The fMRI technology, however, is accurate, a reliable test to tell doctors which areas of the brain are active. But what "active" actually means also has a little fuzz on it.

"We should be optimistic about these studies but we need to proceed with caution," said Hirsch. "Just because we see areas of the brain light up, that doesn't tell us anything about what the awareness is, what the processing is, or if there is any meaningful sort of context or content for that particularly person."

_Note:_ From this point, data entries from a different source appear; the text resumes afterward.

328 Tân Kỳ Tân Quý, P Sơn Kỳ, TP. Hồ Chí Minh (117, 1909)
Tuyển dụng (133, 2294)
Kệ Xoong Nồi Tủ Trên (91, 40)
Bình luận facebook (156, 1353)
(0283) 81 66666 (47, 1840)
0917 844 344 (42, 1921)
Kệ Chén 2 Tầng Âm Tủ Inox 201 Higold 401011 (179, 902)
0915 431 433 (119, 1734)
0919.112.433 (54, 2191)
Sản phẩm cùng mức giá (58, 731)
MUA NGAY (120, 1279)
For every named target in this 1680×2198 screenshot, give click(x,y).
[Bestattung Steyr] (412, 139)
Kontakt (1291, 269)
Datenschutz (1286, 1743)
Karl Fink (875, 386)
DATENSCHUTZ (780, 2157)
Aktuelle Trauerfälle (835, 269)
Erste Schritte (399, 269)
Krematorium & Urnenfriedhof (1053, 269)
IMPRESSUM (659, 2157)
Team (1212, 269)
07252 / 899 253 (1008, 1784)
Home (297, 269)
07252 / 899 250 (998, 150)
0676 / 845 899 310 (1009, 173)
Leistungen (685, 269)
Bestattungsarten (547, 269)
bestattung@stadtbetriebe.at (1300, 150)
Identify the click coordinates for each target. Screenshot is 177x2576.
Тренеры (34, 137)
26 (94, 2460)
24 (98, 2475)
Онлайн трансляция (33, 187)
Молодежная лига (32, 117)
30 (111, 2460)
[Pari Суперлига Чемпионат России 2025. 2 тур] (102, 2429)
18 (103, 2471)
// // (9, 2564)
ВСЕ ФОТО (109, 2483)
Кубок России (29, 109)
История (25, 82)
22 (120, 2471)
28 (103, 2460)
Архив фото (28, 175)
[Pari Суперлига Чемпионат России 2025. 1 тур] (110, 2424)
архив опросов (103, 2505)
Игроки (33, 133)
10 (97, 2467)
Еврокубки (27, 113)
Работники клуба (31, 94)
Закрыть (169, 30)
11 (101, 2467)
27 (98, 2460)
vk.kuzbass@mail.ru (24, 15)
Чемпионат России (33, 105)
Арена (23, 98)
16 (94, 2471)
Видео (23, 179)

In other words, it could just be a primitive response to stimulus. Nevertheless, the implications are intriguing. Tracking emotional brain activations can help single out those vegetative patients who may have the best chance at responding to experimental treatments to help them recover. In addition, "Visual, and especially emotional visual stimuli, may also be a way to 'spark' the brain, even in nonresponsive patients with severe brain injuries," Dr. Haggai Sharon, a researcher at Tel Aviv University's Functional Brain Center, and the study's lead author, told Newsweek.

Further, this line of research could potentially solve one of the most difficult problems of neurological critical care, one very much tied up in lines drawn between living and not: determining when to continue providing medical care and when to let go. If we could effectively communicate with the patient herself, perhaps we could simply ask whether or not she wants to go on living. However, "we are still a long way from communicating with patients in such a way," Sharon said.

In the meanwhile, we can't rely on science to make those decisions. "It's important to take the taboo and stigma out of talking about brain injury and death and dying, and to bring it into the forefront of the conversations we have with loved ones," said Hirsch.

What these studies also show is that ethics and morals are personal, and the parameters of what defines "life" are as ill-defined in science as they are in philosophy and art.